X. O Duty to mitigate the loss consiste no dever de agir de sorte a diminuir o seu próprio prejuízo. Sobre essa tese foi aprovado o Enunciado nº 169 na mesma III Jornada de Direito Civil: “princípio da boa-fé objetiva deve levar o credor a evitar o agravamento do próprio prejuízo”. Esta redação foi inspirada no art. 77 da Convenção de Viena de 1980, sobre venda internacional de mercadorias, que ostenta a seguinte redação: “A parte que invoca a quebra do contrato deve tomar as medidas razoáveis, levando em consideração as circunstâncias, para limitar a perda, nela compreendido o prejuízo resultante da quebra. Se ela negligencia em tomar tais medidas, a parte faltosa pode pedir a redução das perdas e danos, em proporção igual ao montante da perda que poderia ter sido diminuída”.

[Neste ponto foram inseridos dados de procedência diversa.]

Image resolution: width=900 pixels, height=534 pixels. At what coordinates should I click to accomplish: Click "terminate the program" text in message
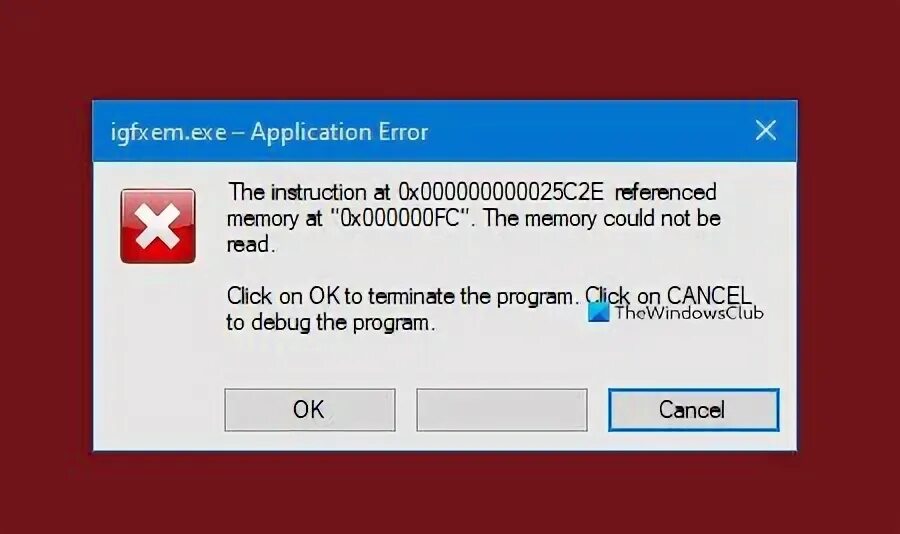pos(471,297)
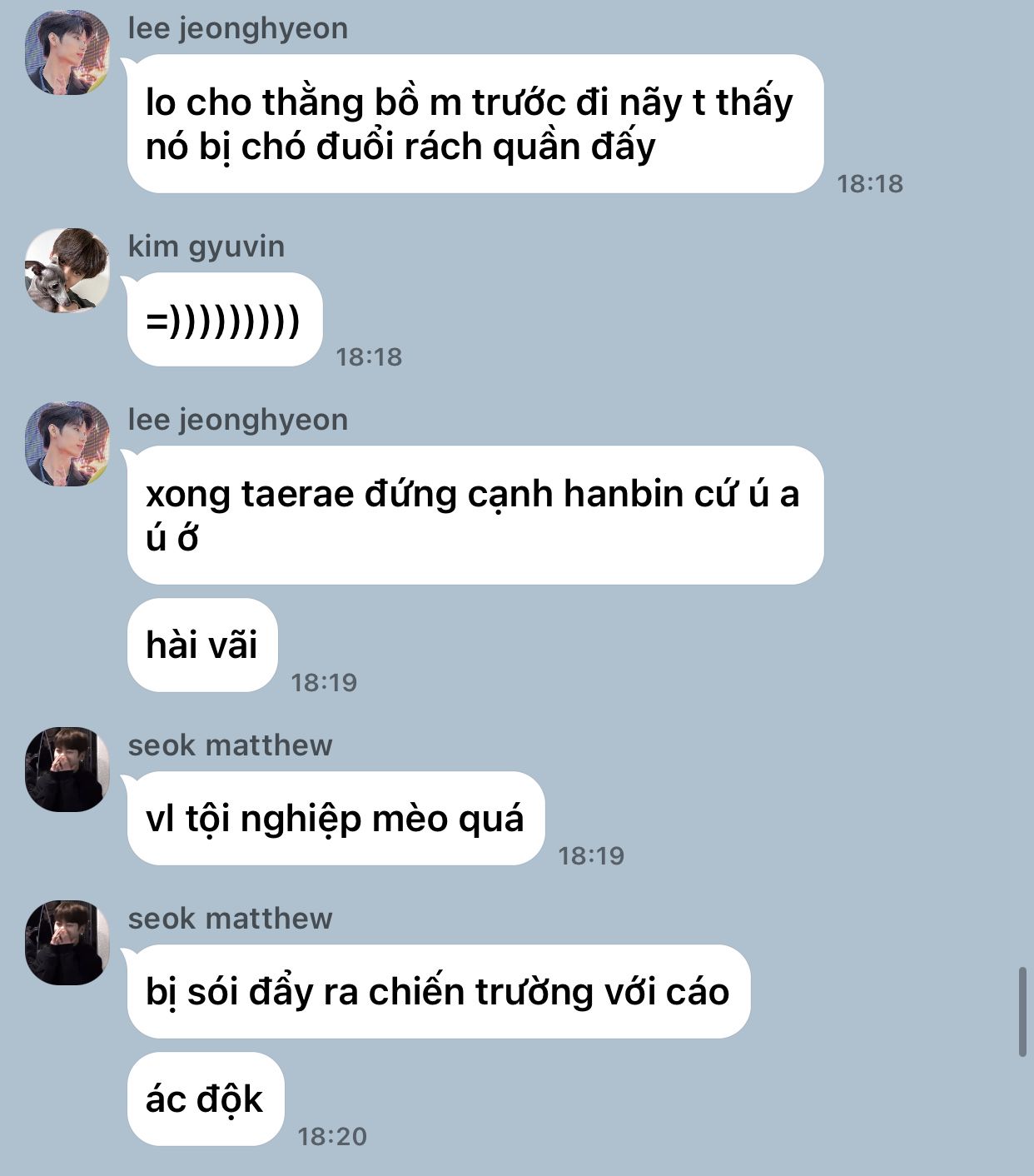Tap the 'xong taerae đứng cạnh hanbin' bubble
Image resolution: width=1034 pixels, height=1176 pixels.
tap(475, 515)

Exemplificando a aplicação desta figura, lembremos do caso do fazendeiro que, vendo o fogo se alastrar pela fazenda do vizinho, prestes a invadir sua propriedade, mesmo podendo evitar que isso acontecesse, nada faz, visando ulterior indenização. Tal conduta não se afina com o princípio da boa-fé objetiva, eis que ele teria o direito de evitar, ao máximo, seus prejuízos. O exemplo legal desta figura pode ser visto nos arts. 769 e 771, ambos do Código Civil de 2002.
XII. O adimplemento substancial ou “substantial performance” que teve origem na Inglaterra (século XVIII), ocorre quando a obrigação do devedor, ainda que não cumprida completamente, for tão próxima do que esperava o credor, satisfazendo-o, de modo que se tornariam injustos os efeitos de uma eventual resolução. Nas palavras de Covis do Couto e Silva, seria “um adimplemento tão próximo do resultado final, que, tendo-se em vista a conduta das partes, exclui-se o direito de resolução, permitindo tão somente o pedido de indenização.” (Silva, A Obrigação como processo).
Há quem sustente que o direito brasileiro autoriza tal argumentação, conforme se verifica da interpretação conjugada do art. 475 do Código Civil - que dispõe sobre o direito de resolução em caso de inadimplemento, sem, no entanto, citar o modo de descumprimento que autoriza tal direito - com o parágrafo único do artigo 395, também do Código Civil, segundo o qual, em caso de inutilidade da prestação para o credor, este poderá resolver o contrato, com o direito de indenização por perdas e danos.
Diz-se, pois, que quando a prestação ainda tiver utilidade para o credor, mesmo não tendo sido cumprida como avençado, a resolução revelaria excessivamente abusiva, afrontando a boa-fé objetiva.
Concluindo, apenas para complementar, vale ressaltar que a adoção dos comportamentos acima explicitados redunda na inobservância dos deveres anexos decorrentes da boa-fé objetiva, a qual, conforme o enunciado nº 24 da I Jornada de Direito Civil do CJF, gera responsabilidade contratual objetiva.